Starting with the line that contains "Task: Open the Taxes & Documents tab", repeat each line exactly through the final line of the listing. No picture should appear in the copy.

-------- The data

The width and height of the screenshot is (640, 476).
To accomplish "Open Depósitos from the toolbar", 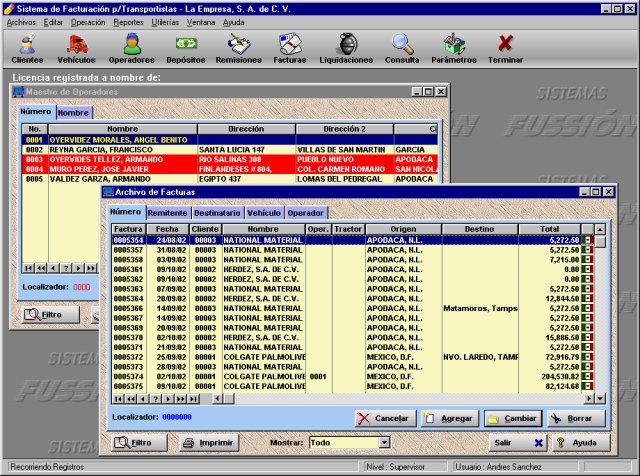I will tap(186, 48).
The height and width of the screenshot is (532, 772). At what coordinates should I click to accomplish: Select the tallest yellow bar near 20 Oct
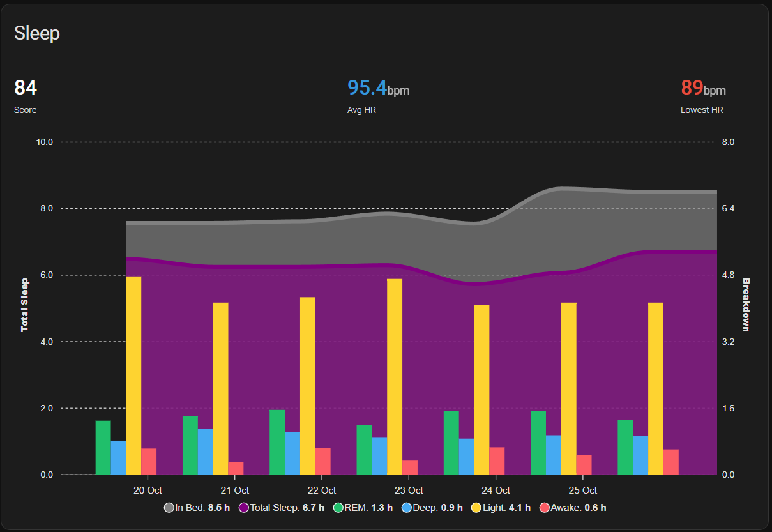point(133,376)
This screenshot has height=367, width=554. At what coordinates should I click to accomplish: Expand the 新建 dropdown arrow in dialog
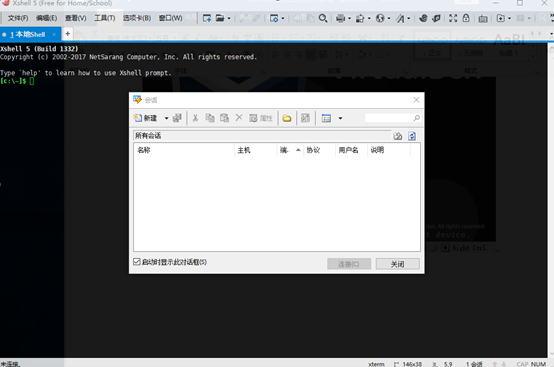pyautogui.click(x=166, y=118)
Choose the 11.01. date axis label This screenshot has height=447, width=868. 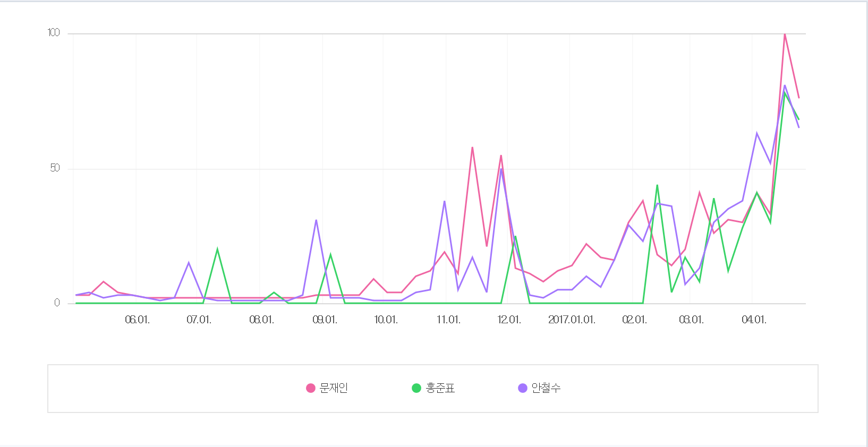click(448, 320)
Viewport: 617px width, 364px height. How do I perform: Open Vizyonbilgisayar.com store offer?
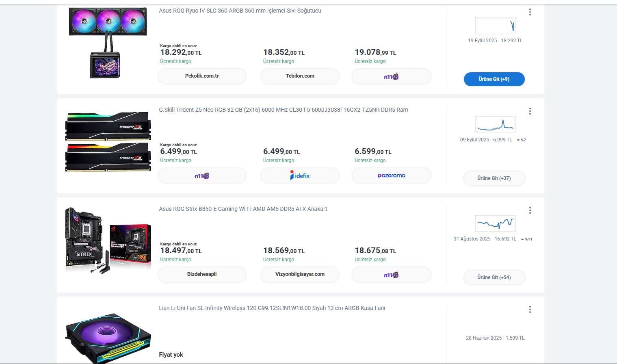click(300, 275)
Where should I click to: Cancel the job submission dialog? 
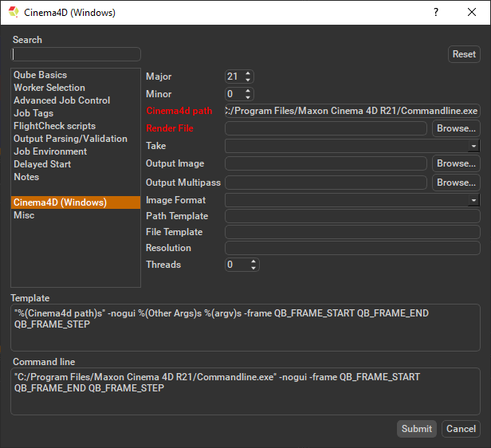(x=461, y=429)
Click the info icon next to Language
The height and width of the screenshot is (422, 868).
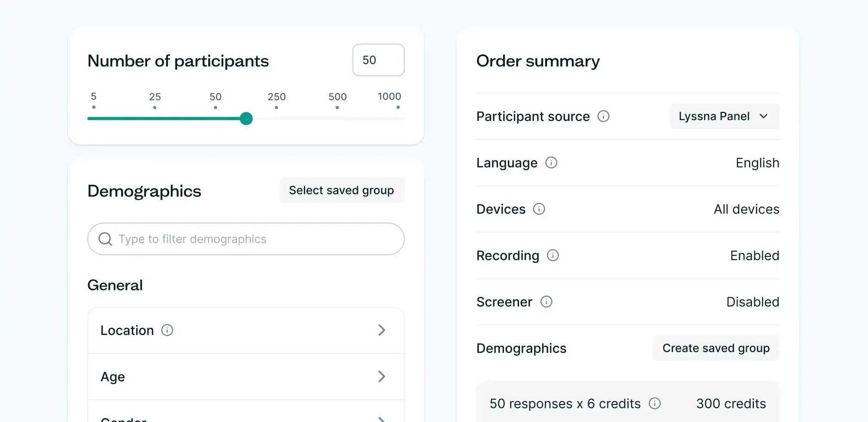[551, 163]
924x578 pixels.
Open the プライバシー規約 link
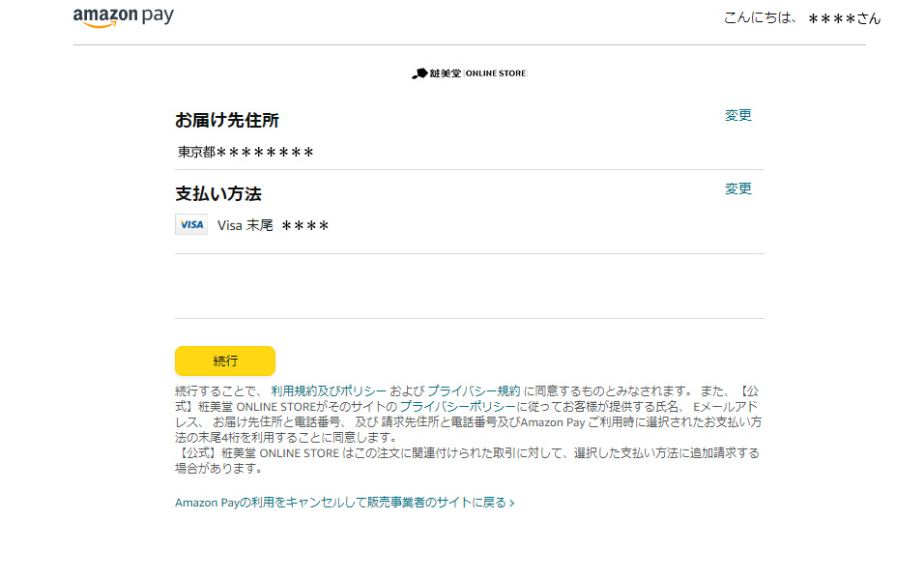(474, 390)
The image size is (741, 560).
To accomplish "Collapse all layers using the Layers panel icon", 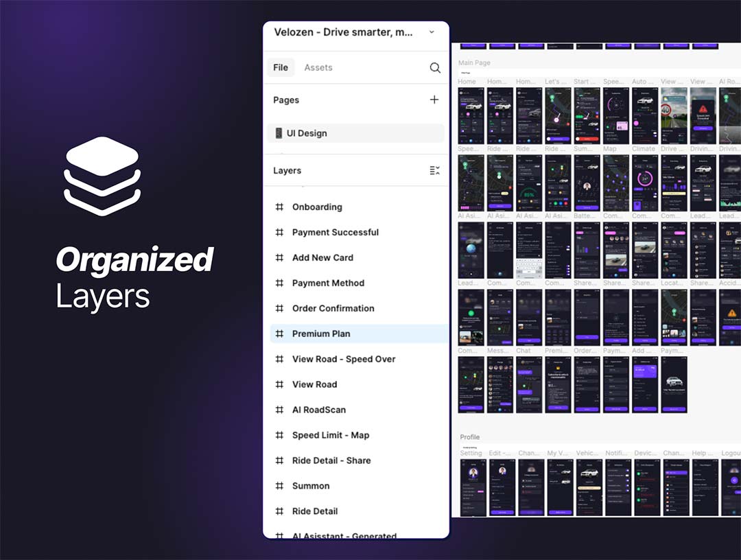I will point(434,171).
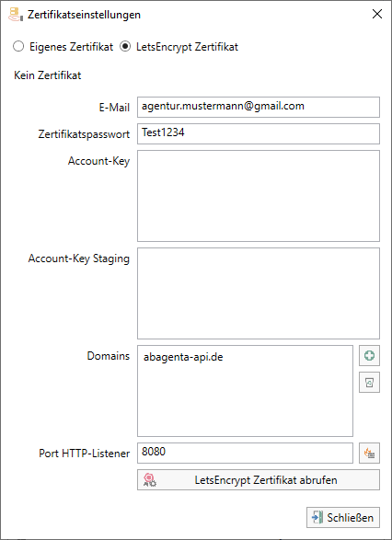This screenshot has height=540, width=392.
Task: Add a new domain with the green plus icon
Action: click(369, 355)
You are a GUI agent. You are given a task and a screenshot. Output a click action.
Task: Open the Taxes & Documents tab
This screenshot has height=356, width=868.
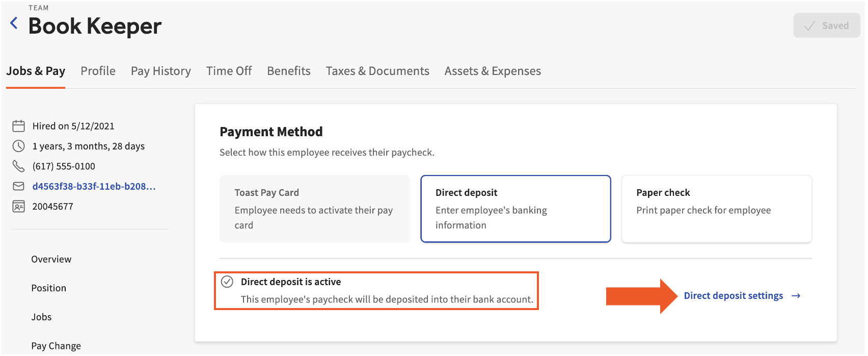pos(377,71)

----------------

→ **Exercise response**:
Task: Open the Taxes & Documents tab
This screenshot has height=356, width=868.
pos(377,71)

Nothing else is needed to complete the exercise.